## The data
>>

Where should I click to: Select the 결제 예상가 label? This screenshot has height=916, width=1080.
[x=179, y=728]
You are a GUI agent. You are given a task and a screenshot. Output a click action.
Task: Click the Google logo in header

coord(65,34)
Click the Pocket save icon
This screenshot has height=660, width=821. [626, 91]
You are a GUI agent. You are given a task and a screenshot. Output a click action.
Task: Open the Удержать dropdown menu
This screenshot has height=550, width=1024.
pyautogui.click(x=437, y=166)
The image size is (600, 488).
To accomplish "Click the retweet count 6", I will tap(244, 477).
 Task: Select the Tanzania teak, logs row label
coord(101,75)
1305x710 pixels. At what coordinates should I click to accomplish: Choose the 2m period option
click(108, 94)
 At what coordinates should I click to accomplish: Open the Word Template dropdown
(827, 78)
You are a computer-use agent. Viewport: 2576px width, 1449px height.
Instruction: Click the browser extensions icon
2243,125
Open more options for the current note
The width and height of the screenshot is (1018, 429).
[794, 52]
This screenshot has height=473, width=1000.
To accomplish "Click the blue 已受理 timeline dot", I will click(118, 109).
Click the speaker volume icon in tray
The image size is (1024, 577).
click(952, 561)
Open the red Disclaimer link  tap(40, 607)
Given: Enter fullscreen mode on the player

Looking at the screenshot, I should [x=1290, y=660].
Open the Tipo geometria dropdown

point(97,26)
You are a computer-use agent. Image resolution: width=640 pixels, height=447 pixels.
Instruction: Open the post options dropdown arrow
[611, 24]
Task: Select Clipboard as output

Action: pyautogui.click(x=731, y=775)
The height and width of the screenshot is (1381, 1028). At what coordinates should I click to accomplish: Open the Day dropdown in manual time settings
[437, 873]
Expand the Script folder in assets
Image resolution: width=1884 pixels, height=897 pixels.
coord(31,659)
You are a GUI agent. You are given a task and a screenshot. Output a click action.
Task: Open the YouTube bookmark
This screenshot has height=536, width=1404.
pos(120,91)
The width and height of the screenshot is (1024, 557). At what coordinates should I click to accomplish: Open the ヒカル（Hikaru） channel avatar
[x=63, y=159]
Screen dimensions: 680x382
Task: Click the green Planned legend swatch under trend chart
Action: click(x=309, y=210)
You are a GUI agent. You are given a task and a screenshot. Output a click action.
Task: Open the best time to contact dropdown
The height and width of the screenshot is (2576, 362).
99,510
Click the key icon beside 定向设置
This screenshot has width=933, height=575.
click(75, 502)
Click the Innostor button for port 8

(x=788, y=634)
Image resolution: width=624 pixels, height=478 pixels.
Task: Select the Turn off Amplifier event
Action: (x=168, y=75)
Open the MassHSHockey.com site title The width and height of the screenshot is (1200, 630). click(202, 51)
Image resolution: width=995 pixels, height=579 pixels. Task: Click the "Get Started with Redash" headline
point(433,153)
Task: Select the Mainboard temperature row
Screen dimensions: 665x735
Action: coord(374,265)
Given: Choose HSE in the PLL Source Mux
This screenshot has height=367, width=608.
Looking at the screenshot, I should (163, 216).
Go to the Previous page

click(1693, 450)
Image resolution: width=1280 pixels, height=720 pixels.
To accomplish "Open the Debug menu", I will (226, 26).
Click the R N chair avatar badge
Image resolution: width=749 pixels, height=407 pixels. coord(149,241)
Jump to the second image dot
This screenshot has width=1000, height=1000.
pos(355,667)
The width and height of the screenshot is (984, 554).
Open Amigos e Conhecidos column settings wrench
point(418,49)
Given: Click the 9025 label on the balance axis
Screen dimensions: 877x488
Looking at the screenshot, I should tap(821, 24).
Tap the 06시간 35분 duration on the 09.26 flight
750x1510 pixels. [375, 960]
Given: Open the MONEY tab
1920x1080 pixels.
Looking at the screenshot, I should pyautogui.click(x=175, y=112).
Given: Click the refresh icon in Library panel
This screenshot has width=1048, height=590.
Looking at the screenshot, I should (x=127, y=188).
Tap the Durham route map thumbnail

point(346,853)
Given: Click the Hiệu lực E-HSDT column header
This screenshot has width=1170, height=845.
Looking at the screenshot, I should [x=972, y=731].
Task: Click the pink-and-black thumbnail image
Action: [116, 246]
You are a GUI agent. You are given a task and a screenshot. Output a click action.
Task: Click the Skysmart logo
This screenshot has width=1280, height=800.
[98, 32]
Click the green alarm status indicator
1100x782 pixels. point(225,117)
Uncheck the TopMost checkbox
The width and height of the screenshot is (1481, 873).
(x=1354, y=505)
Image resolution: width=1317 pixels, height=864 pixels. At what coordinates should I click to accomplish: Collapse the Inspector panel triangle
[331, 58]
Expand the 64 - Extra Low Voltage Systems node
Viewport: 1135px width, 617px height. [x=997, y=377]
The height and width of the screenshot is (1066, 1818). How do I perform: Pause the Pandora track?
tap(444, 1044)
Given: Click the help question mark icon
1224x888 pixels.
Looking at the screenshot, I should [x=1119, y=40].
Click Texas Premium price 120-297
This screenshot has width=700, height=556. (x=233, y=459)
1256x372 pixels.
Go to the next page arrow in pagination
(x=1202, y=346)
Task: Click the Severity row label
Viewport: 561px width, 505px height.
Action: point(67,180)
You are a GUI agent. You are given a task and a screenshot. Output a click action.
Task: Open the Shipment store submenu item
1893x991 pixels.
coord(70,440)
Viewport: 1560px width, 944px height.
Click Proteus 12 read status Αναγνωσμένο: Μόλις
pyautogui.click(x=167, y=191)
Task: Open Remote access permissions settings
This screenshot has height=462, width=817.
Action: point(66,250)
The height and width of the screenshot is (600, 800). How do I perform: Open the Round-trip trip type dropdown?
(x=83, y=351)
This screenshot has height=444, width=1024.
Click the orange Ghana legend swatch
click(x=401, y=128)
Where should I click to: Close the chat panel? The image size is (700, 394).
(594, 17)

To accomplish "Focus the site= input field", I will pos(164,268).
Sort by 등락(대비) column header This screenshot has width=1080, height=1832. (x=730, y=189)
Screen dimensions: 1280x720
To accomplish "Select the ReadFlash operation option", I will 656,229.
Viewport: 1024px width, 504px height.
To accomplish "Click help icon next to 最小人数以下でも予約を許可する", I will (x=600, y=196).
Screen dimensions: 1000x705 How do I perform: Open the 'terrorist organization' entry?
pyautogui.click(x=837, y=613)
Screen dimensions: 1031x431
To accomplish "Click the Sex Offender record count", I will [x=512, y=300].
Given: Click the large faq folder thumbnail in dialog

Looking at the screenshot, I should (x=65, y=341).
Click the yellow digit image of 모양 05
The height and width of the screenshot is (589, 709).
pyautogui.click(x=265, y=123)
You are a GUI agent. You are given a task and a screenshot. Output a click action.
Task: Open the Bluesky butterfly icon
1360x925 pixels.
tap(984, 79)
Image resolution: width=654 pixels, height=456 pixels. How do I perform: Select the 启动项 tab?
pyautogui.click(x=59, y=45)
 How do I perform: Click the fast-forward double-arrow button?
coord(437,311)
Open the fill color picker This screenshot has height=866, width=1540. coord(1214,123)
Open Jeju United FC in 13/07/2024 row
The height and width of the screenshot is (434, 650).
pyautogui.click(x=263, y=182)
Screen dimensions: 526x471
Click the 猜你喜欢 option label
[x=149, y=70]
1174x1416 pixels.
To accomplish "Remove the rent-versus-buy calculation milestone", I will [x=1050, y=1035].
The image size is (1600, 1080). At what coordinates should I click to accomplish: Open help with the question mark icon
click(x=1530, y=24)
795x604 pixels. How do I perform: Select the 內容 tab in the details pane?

<<

With nothing omitted, set down all of the records again.

Where should I click to: Select the 결제 예상가 label? This screenshot has height=916, width=1080.
[x=179, y=728]
You are a GUI agent. You are given a task and a screenshot. Output a click action.
Task: Click the Google logo in header

coord(65,34)
Click the Pocket save icon
This screenshot has height=660, width=821. [626, 91]
You are a GUI agent. You are given a task and a screenshot. Output a click action.
Task: Open the Удержать dropdown menu
This screenshot has height=550, width=1024.
pyautogui.click(x=437, y=166)
The image size is (600, 488).
To accomplish "Click the retweet count 6", I will tap(244, 477).
 Task: Select the Tanzania teak, logs row label
coord(101,75)
1305x710 pixels. At what coordinates should I click to accomplish: Choose the 2m period option
click(108, 94)
 At what coordinates should I click to accomplish: Open the Word Template dropdown
(827, 78)
You are a computer-use agent. Viewport: 2576px width, 1449px height.
Instruction: Click the browser extensions icon
2243,125
Open more options for the current note
The width and height of the screenshot is (1018, 429).
[794, 52]
This screenshot has height=473, width=1000.
To accomplish "Click the blue 已受理 timeline dot", I will click(118, 109).
Click the speaker volume icon in tray
The image size is (1024, 577).
click(952, 561)
Open the red Disclaimer link  tap(40, 607)
Given: Enter fullscreen mode on the player

Looking at the screenshot, I should [x=1290, y=660].
Open the Tipo geometria dropdown

point(97,26)
You are a computer-use agent. Image resolution: width=640 pixels, height=447 pixels.
Instruction: Open the post options dropdown arrow
[611, 24]
Task: Select Clipboard as output

Action: pyautogui.click(x=731, y=775)
The height and width of the screenshot is (1381, 1028). At what coordinates should I click to accomplish: Open the Day dropdown in manual time settings
[437, 873]
Expand the Script folder in assets
Image resolution: width=1884 pixels, height=897 pixels.
coord(31,659)
You are a GUI agent. You are given a task and a screenshot. Output a click action.
Task: Open the YouTube bookmark
This screenshot has height=536, width=1404.
pos(120,91)
The width and height of the screenshot is (1024, 557). At what coordinates should I click to accomplish: Open the ヒカル（Hikaru） channel avatar
[x=63, y=159]
Screen dimensions: 680x382
Task: Click the green Planned legend swatch under trend chart
Action: click(x=309, y=210)
You are a GUI agent. You are given a task and a screenshot. Output a click action.
Task: Open the best time to contact dropdown
The height and width of the screenshot is (2576, 362).
99,510
Click the key icon beside 定向设置
This screenshot has width=933, height=575.
click(75, 502)
Click the Innostor button for port 8

(x=788, y=634)
Image resolution: width=624 pixels, height=478 pixels.
Task: Select the Turn off Amplifier event
Action: (x=168, y=75)
Open the MassHSHockey.com site title The width and height of the screenshot is (1200, 630). click(202, 51)
Image resolution: width=995 pixels, height=579 pixels. Task: Click the "Get Started with Redash" headline
point(433,153)
Task: Select the Mainboard temperature row
Screen dimensions: 665x735
Action: coord(374,265)
Given: Choose HSE in the PLL Source Mux
This screenshot has height=367, width=608.
Looking at the screenshot, I should (163, 216).
Go to the Previous page

click(1693, 450)
Image resolution: width=1280 pixels, height=720 pixels.
To accomplish "Open the Debug menu", I will (226, 26).
Click the R N chair avatar badge
Image resolution: width=749 pixels, height=407 pixels. coord(149,241)
Jump to the second image dot
This screenshot has width=1000, height=1000.
pos(355,667)
The width and height of the screenshot is (984, 554).
Open Amigos e Conhecidos column settings wrench
point(418,49)
Given: Click the 9025 label on the balance axis
Screen dimensions: 877x488
Looking at the screenshot, I should tap(821, 24).
Tap the 06시간 35분 duration on the 09.26 flight
750x1510 pixels. [375, 960]
Given: Open the MONEY tab
1920x1080 pixels.
Looking at the screenshot, I should pyautogui.click(x=175, y=112).
Given: Click the refresh icon in Library panel
This screenshot has width=1048, height=590.
Looking at the screenshot, I should (x=127, y=188).
Tap the Durham route map thumbnail

point(346,853)
Given: Click the Hiệu lực E-HSDT column header
This screenshot has width=1170, height=845.
Looking at the screenshot, I should [x=972, y=731].
Task: Click the pink-and-black thumbnail image
Action: [116, 246]
You are a GUI agent. You are given a task and a screenshot. Output a click action.
Task: Click the Skysmart logo
This screenshot has width=1280, height=800.
[98, 32]
Click the green alarm status indicator
1100x782 pixels. point(225,117)
Uncheck the TopMost checkbox
The width and height of the screenshot is (1481, 873).
(x=1354, y=505)
Image resolution: width=1317 pixels, height=864 pixels. At what coordinates should I click to accomplish: Collapse the Inspector panel triangle
[331, 58]
Expand the 64 - Extra Low Voltage Systems node
Viewport: 1135px width, 617px height. [x=997, y=377]
The height and width of the screenshot is (1066, 1818). How do I perform: Pause the Pandora track?
tap(444, 1044)
Given: Click the help question mark icon
1224x888 pixels.
Looking at the screenshot, I should [x=1119, y=40].
Click Texas Premium price 120-297
This screenshot has width=700, height=556. (x=233, y=459)
1256x372 pixels.
Go to the next page arrow in pagination
(x=1202, y=346)
Task: Click the Severity row label
Viewport: 561px width, 505px height.
Action: point(67,180)
You are a GUI agent. You are given a task and a screenshot. Output a click action.
Task: Open the Shipment store submenu item
1893x991 pixels.
coord(70,440)
Viewport: 1560px width, 944px height.
Click Proteus 12 read status Αναγνωσμένο: Μόλις
pyautogui.click(x=167, y=191)
Task: Open Remote access permissions settings
This screenshot has height=462, width=817.
Action: point(66,250)
The height and width of the screenshot is (600, 800). How do I perform: Open the Round-trip trip type dropdown?
(x=83, y=351)
This screenshot has height=444, width=1024.
Click the orange Ghana legend swatch
click(x=401, y=128)
Where should I click to: Close the chat panel? The image size is (700, 394).
(594, 17)

To accomplish "Focus the site= input field", I will pos(164,268).
Sort by 등락(대비) column header This screenshot has width=1080, height=1832. (x=730, y=189)
Screen dimensions: 1280x720
To accomplish "Select the ReadFlash operation option", I will 656,229.
Viewport: 1024px width, 504px height.
To accomplish "Click help icon next to 最小人数以下でも予約を許可する", I will (x=600, y=196).
Screen dimensions: 1000x705 How do I perform: Open the 'terrorist organization' entry?
pyautogui.click(x=837, y=613)
Screen dimensions: 1031x431
To accomplish "Click the Sex Offender record count", I will [x=512, y=300].
Given: Click the large faq folder thumbnail in dialog

Looking at the screenshot, I should (x=65, y=341).
Click the yellow digit image of 모양 05
The height and width of the screenshot is (589, 709).
pyautogui.click(x=265, y=123)
You are a GUI agent. You are given a task and a screenshot. Output a click action.
Task: Open the Bluesky butterfly icon
1360x925 pixels.
tap(984, 79)
Image resolution: width=654 pixels, height=456 pixels. How do I perform: Select the 启动项 tab?
pyautogui.click(x=59, y=45)
 How do I perform: Click the fast-forward double-arrow button?
coord(437,311)
Open the fill color picker This screenshot has height=866, width=1540. coord(1214,123)
Open Jeju United FC in 13/07/2024 row
The height and width of the screenshot is (434, 650).
pyautogui.click(x=263, y=182)
Screen dimensions: 526x471
Click the 猜你喜欢 option label
[x=149, y=70]
1174x1416 pixels.
To accomplish "Remove the rent-versus-buy calculation milestone", I will [x=1050, y=1035].
The image size is (1600, 1080). At what coordinates should I click to accomplish: Open help with the question mark icon
click(x=1530, y=24)
795x604 pixels. How do I perform: Select the 內容 tab in the details pane?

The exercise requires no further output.